#### Exercise directions
Transcribe all of the data exactly, leaving nothing out.

········

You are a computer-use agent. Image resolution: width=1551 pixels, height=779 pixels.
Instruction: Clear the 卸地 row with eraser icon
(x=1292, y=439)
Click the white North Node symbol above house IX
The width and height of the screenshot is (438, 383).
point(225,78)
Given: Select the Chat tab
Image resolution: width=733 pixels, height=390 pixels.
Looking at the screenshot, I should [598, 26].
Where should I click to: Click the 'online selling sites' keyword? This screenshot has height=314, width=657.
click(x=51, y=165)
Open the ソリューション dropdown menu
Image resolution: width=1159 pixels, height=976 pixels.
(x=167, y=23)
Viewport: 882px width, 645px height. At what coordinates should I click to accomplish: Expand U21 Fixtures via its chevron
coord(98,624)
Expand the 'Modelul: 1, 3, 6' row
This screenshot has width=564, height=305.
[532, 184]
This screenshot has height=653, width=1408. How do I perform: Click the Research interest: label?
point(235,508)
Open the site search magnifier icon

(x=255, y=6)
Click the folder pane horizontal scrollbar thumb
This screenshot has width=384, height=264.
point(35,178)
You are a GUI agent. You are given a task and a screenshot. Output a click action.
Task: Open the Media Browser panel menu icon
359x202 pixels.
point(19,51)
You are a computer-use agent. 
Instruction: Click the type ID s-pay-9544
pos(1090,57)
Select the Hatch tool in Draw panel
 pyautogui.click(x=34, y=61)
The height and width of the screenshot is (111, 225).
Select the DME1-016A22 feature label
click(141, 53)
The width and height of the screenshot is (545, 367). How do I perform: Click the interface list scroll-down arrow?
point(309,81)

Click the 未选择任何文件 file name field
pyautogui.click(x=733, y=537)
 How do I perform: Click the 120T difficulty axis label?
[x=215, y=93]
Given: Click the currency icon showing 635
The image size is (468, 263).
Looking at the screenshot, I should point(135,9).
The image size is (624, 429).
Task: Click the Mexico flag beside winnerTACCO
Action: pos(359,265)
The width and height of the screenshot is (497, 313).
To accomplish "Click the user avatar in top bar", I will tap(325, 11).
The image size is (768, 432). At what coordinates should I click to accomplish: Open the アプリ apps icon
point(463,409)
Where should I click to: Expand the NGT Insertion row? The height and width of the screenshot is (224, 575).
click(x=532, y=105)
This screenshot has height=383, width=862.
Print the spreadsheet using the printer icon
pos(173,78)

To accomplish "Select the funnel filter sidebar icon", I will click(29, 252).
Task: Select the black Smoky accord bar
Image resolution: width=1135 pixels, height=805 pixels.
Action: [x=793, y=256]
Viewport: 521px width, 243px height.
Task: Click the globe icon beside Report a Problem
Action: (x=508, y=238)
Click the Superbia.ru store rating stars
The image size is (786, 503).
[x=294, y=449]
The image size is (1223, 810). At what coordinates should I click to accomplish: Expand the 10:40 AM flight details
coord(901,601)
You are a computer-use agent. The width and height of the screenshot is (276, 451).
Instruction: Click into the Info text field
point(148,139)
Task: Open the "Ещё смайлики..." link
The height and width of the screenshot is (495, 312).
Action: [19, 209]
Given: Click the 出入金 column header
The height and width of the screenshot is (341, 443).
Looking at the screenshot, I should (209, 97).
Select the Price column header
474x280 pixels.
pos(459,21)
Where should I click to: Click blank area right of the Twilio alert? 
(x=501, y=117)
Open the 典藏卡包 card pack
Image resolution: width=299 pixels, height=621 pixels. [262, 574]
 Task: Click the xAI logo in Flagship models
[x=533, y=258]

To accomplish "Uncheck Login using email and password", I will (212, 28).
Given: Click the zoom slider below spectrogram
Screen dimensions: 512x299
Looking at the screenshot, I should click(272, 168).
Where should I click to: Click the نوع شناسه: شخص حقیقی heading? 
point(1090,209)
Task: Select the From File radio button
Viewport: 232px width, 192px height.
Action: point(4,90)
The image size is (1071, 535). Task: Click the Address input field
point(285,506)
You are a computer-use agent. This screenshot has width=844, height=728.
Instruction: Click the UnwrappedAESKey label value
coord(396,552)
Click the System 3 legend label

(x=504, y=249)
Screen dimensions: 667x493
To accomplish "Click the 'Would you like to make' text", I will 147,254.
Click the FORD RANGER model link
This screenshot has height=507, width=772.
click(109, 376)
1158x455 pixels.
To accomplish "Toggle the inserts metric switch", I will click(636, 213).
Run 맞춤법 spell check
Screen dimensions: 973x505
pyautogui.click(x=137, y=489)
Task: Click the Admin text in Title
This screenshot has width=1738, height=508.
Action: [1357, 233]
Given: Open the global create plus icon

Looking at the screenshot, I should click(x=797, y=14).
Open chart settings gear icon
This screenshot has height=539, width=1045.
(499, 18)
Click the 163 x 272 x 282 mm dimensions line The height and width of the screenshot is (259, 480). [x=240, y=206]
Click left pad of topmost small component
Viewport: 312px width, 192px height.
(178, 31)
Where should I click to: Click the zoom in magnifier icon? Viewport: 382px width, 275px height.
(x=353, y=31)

········

#### Answer to this exercise
You are a computer-use agent. Image resolution: width=1551 pixels, height=779 pixels.
Instruction: Clear the 卸地 row with eraser icon
(x=1292, y=439)
Click the white North Node symbol above house IX
The width and height of the screenshot is (438, 383).
point(225,78)
Given: Select the Chat tab
Image resolution: width=733 pixels, height=390 pixels.
Looking at the screenshot, I should [598, 26].
Where should I click to: Click the 'online selling sites' keyword? This screenshot has height=314, width=657.
click(x=51, y=165)
Open the ソリューション dropdown menu
Image resolution: width=1159 pixels, height=976 pixels.
(x=167, y=23)
Viewport: 882px width, 645px height. At what coordinates should I click to accomplish: Expand U21 Fixtures via its chevron
coord(98,624)
Expand the 'Modelul: 1, 3, 6' row
This screenshot has width=564, height=305.
[532, 184]
This screenshot has height=653, width=1408. How do I perform: Click the Research interest: label?
point(235,508)
Open the site search magnifier icon

(x=255, y=6)
Click the folder pane horizontal scrollbar thumb
This screenshot has width=384, height=264.
point(35,178)
You are a GUI agent. You are given a task and a screenshot. Output a click action.
Task: Open the Media Browser panel menu icon
359x202 pixels.
point(19,51)
You are a computer-use agent. 
Instruction: Click the type ID s-pay-9544
pos(1090,57)
Select the Hatch tool in Draw panel
 pyautogui.click(x=34, y=61)
The height and width of the screenshot is (111, 225).
Select the DME1-016A22 feature label
click(141, 53)
The width and height of the screenshot is (545, 367). How do I perform: Click the interface list scroll-down arrow?
point(309,81)

Click the 未选择任何文件 file name field
pyautogui.click(x=733, y=537)
 How do I perform: Click the 120T difficulty axis label?
[x=215, y=93]
Given: Click the currency icon showing 635
The image size is (468, 263).
Looking at the screenshot, I should point(135,9).
The image size is (624, 429).
Task: Click the Mexico flag beside winnerTACCO
Action: pos(359,265)
The width and height of the screenshot is (497, 313).
To accomplish "Click the user avatar in top bar", I will tap(325, 11).
The image size is (768, 432). At what coordinates should I click to accomplish: Open the アプリ apps icon
point(463,409)
Where should I click to: Expand the NGT Insertion row? The height and width of the screenshot is (224, 575).
click(x=532, y=105)
This screenshot has height=383, width=862.
Print the spreadsheet using the printer icon
pos(173,78)

To accomplish "Select the funnel filter sidebar icon", I will click(29, 252).
Task: Select the black Smoky accord bar
Image resolution: width=1135 pixels, height=805 pixels.
Action: [x=793, y=256]
Viewport: 521px width, 243px height.
Task: Click the globe icon beside Report a Problem
Action: (x=508, y=238)
Click the Superbia.ru store rating stars
The image size is (786, 503).
[x=294, y=449]
The image size is (1223, 810). At what coordinates should I click to accomplish: Expand the 10:40 AM flight details
coord(901,601)
You are a computer-use agent. The width and height of the screenshot is (276, 451).
Instruction: Click into the Info text field
point(148,139)
Task: Open the "Ещё смайлики..." link
The height and width of the screenshot is (495, 312).
Action: [19, 209]
Given: Click the 出入金 column header
The height and width of the screenshot is (341, 443).
Looking at the screenshot, I should (209, 97).
Select the Price column header
474x280 pixels.
pos(459,21)
Where should I click to: Click blank area right of the Twilio alert? 
(x=501, y=117)
Open the 典藏卡包 card pack
Image resolution: width=299 pixels, height=621 pixels. [262, 574]
 Task: Click the xAI logo in Flagship models
[x=533, y=258]

To accomplish "Uncheck Login using email and password", I will (212, 28).
Given: Click the zoom slider below spectrogram
Screen dimensions: 512x299
Looking at the screenshot, I should click(272, 168).
Where should I click to: Click the نوع شناسه: شخص حقیقی heading? 
point(1090,209)
Task: Select the From File radio button
Viewport: 232px width, 192px height.
Action: point(4,90)
The image size is (1071, 535). Task: Click the Address input field
point(285,506)
You are a computer-use agent. This screenshot has width=844, height=728.
Instruction: Click the UnwrappedAESKey label value
coord(396,552)
Click the System 3 legend label

(x=504, y=249)
Screen dimensions: 667x493
To accomplish "Click the 'Would you like to make' text", I will 147,254.
Click the FORD RANGER model link
This screenshot has height=507, width=772.
click(109, 376)
1158x455 pixels.
To accomplish "Toggle the inserts metric switch", I will click(636, 213).
Run 맞춤법 spell check
Screen dimensions: 973x505
pyautogui.click(x=137, y=489)
Task: Click the Admin text in Title
This screenshot has width=1738, height=508.
Action: [1357, 233]
Given: Open the global create plus icon

Looking at the screenshot, I should click(x=797, y=14).
Open chart settings gear icon
This screenshot has height=539, width=1045.
(499, 18)
Click the 163 x 272 x 282 mm dimensions line The height and width of the screenshot is (259, 480). [x=240, y=206]
Click left pad of topmost small component
Viewport: 312px width, 192px height.
(178, 31)
Where should I click to: Click the zoom in magnifier icon? Viewport: 382px width, 275px height.
(x=353, y=31)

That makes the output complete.